Dans sa bibliothèque, on croise Huysmans, mais aussi Léon Bloy ou Villiers de L’Isle-Adam et son Ève future…
Dans cet ultime témoignage et témoignage ultime, Manson se raconte sans filtre, de son enfance fracassée à la nuit sanglante où Sharon Tate, parmi d’autres sacrifiés, perdit deux vies : la sienne et celle de son bébé. Derrière ses aveux qu’il arrange forcément à sa sauce, c’est une histoire de l’Amérique qui se dessine, de la vie sordide des oubliés du rêve américain à la flamboyance hollywoodienne qui lui parut pendant un temps accessible. Cette rencontre de deux mondes, comme un précipité chimique qui finit en tragédie barbare, est très bien analysée par Simon Liberati dans California Girls. Ce drame, écrit-il dans la préface, est « le fruit d’une mauvaise alchimie, la rencontre d’un musicien intelligent et rêveur au cœur plein de rancune et de l’été de l’amour qui amena des jeunes filles bien élevées à abandonner leurs vies bourgeoises et à le suivre sur des sentiers qui ne menaient nulle part dans cette Californie encore pleine de sortilèges du vieil Hollywood et du diabolisme indien ». Les sortilèges maléfiques de Manson – que Dennis Wilson, beau gosse et batteur des Beach Boys, qualifiait de « sorcier » (wizard) – ont aspergé de soufre et de sang le nouvel Hollywood des hippies.

Consignes:
D'après le document, par quel mot Dennis Wilson qualifiait-il Manson ?

Données extraites:
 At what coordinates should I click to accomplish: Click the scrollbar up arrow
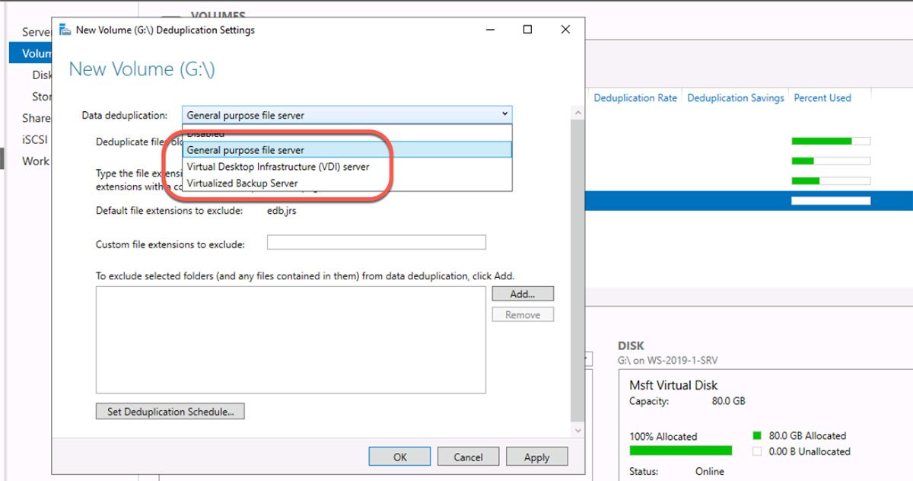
---
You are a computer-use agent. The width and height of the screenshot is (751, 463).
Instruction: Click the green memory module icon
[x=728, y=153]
---
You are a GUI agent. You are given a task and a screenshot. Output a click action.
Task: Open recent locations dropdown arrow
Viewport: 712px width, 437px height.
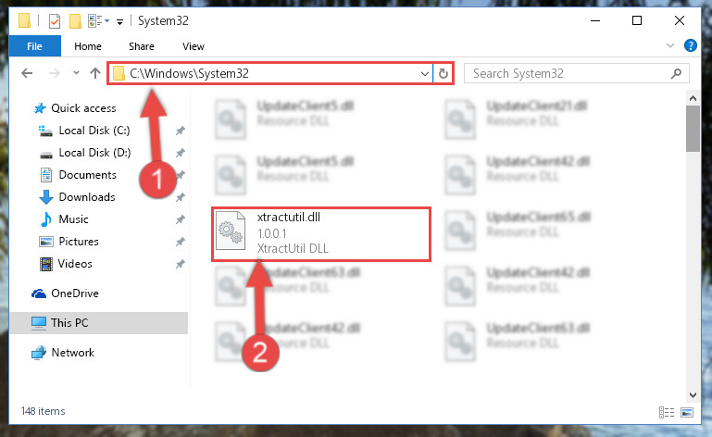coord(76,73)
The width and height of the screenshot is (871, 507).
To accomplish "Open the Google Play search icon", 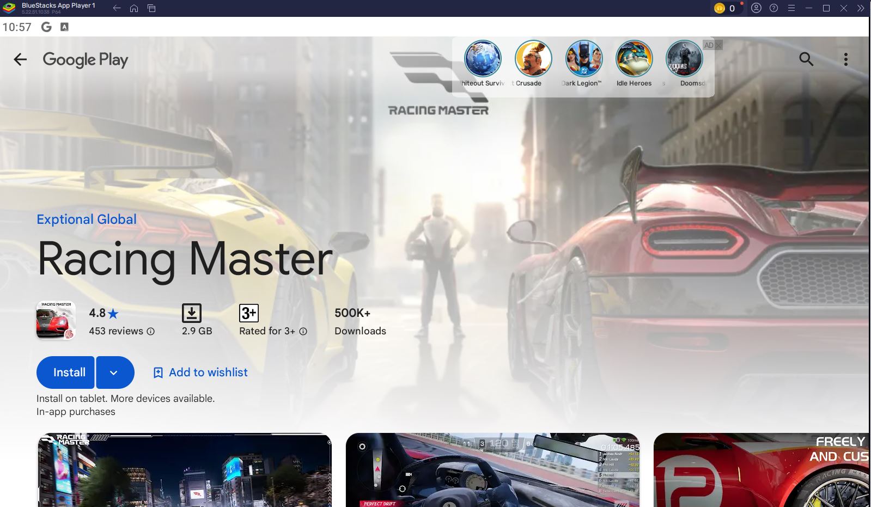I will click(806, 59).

Réponse:
Il le qualifiait de « sorcier » (wizard).